対日関係改善に奔走する知日派インド大使

執筆者:西川恵2001年4月号

 東京の桜が満開となった四月四日、東京・九段にあるインド大使館で「桜を見る会」が催され、日本の政財官界や在日外交団の招待者約三百人でにぎわった。 この時期、大きな庭をもつ英国やオーストラリア大使館なども「桜を見る会」を開くが、インド大使館の場合はナショナルデーのパーティーも兼ねている点で異なる。インドが英国から独立したのは一九四七年八月十五日と、日本の終戦記念日と同じ。このためインド政府は日本にある大使館に限って、日本人の感情に配慮して、ナショナルデーのパーティーを桜の季節にずらして開くようにしている。 インド大使館の前庭からは千鳥ヶ淵のお堀が一望でき、招待者はフランスワインのグラスを傾けながら、暮れなずむ夕刻のひと時、見事な桜の借景を楽しんだ。館内の広間の長テーブルにはビュッフェ用に各種カレー、サモサ、チキン・ティッカなどのインド料理が用意されたが、なくなるのにさほど時間はかからなかった。 インドと関係の深い人なら、今年のパーティーはここ二、三年とは雰囲気が大きく変わったことに気付いただろう。九八年のインド核実験以来、日本世論の批判や経済制裁によって、両国関係はギクシャクしていた。
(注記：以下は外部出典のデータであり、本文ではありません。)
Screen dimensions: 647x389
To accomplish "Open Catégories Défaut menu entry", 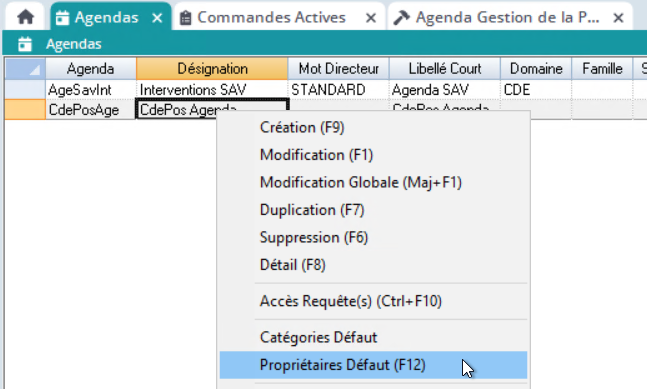I will (319, 337).
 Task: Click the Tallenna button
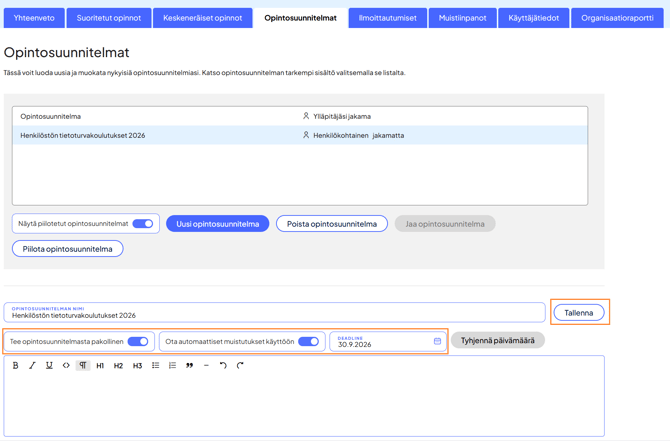click(x=579, y=313)
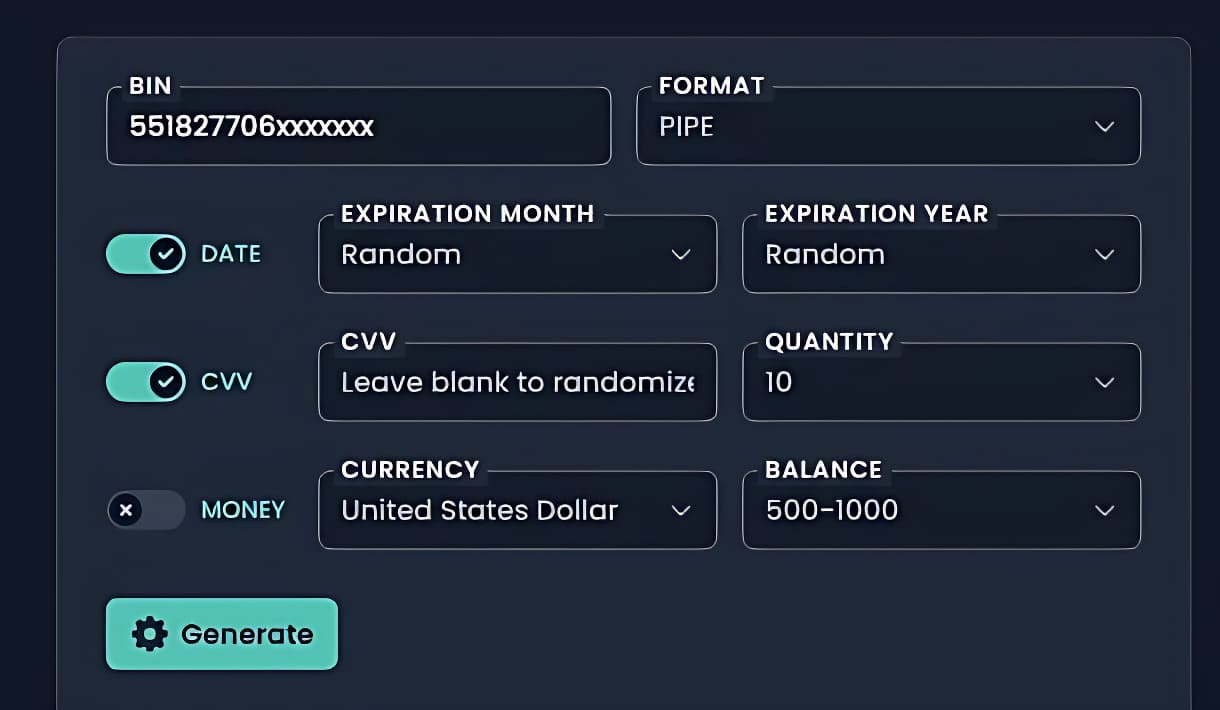Click the CVV text input field
The image size is (1220, 710).
pyautogui.click(x=517, y=383)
昨年八月に森首相が訪印し、一定の成果を上げたこともパーティーの空気に反映していたが、何といっても昨年九月に駐日大使となって赴任したアフターブ・セット大使の存在が大きかった。日本をよく知る大使の多彩な人脈が、これまでにない和やかな雰囲気を醸し出し、大使は流暢な日本語で招待者一人一人と挨拶を交わし歓談した。